Thursday, December 13, 2007

Communism and the Christmas tree paradox

I’m a long time listener to the Rush Limbaugh show and mostly, if not always agree with what he is saying. Nevertheless he made me laugh this past Tuesday when I was listening to the podcast of his show. He was talking about Chinese (or ChiComs as he calls them) buying up Christmas trees and said that, I quote “This would never have happened in the Soviet Union. Well, if it did and the state caught you, you'd be shot by a firing squad. Religion was not allowed in any shape...”

Well, I grew up in the Soviet Union, and while it's true that religion was suppressed in all its shapes and forms, Christmas trees or “New Year trees” (Новогодняя Ёлка) as we called them were an integral part of the Soviet culture. The reason is that, had Communist simply denied people such an appealing symbol as the Christmas tree and Santa Clause, it would cause resentment to the whole idea of Communism especially in the early days.

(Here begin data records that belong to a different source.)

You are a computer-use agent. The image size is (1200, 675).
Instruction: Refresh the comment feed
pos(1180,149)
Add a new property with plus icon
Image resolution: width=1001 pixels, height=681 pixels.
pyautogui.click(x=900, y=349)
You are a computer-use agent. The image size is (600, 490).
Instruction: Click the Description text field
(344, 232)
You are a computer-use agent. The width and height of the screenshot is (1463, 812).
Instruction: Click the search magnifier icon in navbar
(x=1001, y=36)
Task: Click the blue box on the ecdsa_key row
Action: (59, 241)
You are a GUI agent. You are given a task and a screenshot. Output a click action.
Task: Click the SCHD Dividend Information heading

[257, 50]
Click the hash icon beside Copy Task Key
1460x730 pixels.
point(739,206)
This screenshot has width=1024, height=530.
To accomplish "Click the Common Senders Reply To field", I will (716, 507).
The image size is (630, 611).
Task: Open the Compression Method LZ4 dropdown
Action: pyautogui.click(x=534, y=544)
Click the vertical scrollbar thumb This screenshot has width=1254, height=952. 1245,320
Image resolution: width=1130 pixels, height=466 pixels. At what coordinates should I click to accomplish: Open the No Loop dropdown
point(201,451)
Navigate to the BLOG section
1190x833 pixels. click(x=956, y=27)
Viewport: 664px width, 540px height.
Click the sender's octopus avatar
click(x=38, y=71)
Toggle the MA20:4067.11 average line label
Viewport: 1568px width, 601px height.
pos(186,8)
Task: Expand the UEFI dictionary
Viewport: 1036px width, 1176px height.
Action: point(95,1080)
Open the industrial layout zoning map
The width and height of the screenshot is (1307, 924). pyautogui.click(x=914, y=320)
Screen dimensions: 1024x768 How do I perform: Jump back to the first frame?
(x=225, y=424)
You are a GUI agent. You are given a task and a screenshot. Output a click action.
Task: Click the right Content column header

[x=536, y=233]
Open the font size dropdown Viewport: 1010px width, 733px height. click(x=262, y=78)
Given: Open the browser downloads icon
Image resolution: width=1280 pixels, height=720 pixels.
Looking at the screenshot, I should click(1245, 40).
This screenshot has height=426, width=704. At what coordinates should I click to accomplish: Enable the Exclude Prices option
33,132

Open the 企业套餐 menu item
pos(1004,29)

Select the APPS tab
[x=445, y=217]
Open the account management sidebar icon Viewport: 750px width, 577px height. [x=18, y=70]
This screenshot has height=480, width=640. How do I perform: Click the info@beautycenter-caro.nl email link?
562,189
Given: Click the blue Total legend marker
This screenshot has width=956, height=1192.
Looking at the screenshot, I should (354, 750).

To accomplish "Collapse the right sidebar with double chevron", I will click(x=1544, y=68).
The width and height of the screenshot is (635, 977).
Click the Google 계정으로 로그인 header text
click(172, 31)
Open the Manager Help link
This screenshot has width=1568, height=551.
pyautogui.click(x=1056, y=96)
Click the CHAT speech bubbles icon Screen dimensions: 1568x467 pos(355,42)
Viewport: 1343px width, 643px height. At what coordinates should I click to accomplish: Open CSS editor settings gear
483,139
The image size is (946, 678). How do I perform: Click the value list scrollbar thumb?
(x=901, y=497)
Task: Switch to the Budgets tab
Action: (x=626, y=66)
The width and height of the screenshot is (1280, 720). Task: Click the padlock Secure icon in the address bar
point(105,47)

Communists were smarter than that, rather than getting rid of the symbol they adopted it as their own, renamed Christmas tree to “New Year’s tree” and Santa Clause to “Grandpa Freeze” (Дед Мороз) making them secular or “folk” symbols without changing anything the way they looked, by the way.

Growing up the Soviet Union, I remember lighting up New Year tree and receiving gifts from the “Grandpa Freeze” every year. It was almost ritualistic and everyone did it. New Year's trees were lit at local chapters of the Communist party, in schools, kindergartens and in Kremlin by the Secretary General on live TV.

Christmas however was completely forgotten, I remember, reading an old novel in school where the term Christmas tree was mentioned – the first time I heard it. All the children in class asked the teacher what it was, and teacher said, “Well, that’s what they called the New Year tree, back in the dark years of region”

Coming to this country it was a cultural shock to find out that Christmas tree is a regions symbol connected to Christianity, and that non-Christians, Jews for example don't do it. As a consequence many Jews from the Former Soviet Union, especially the older generation still light Christmas (or New Year) trees at home refusing to accept that it has any religious meaning.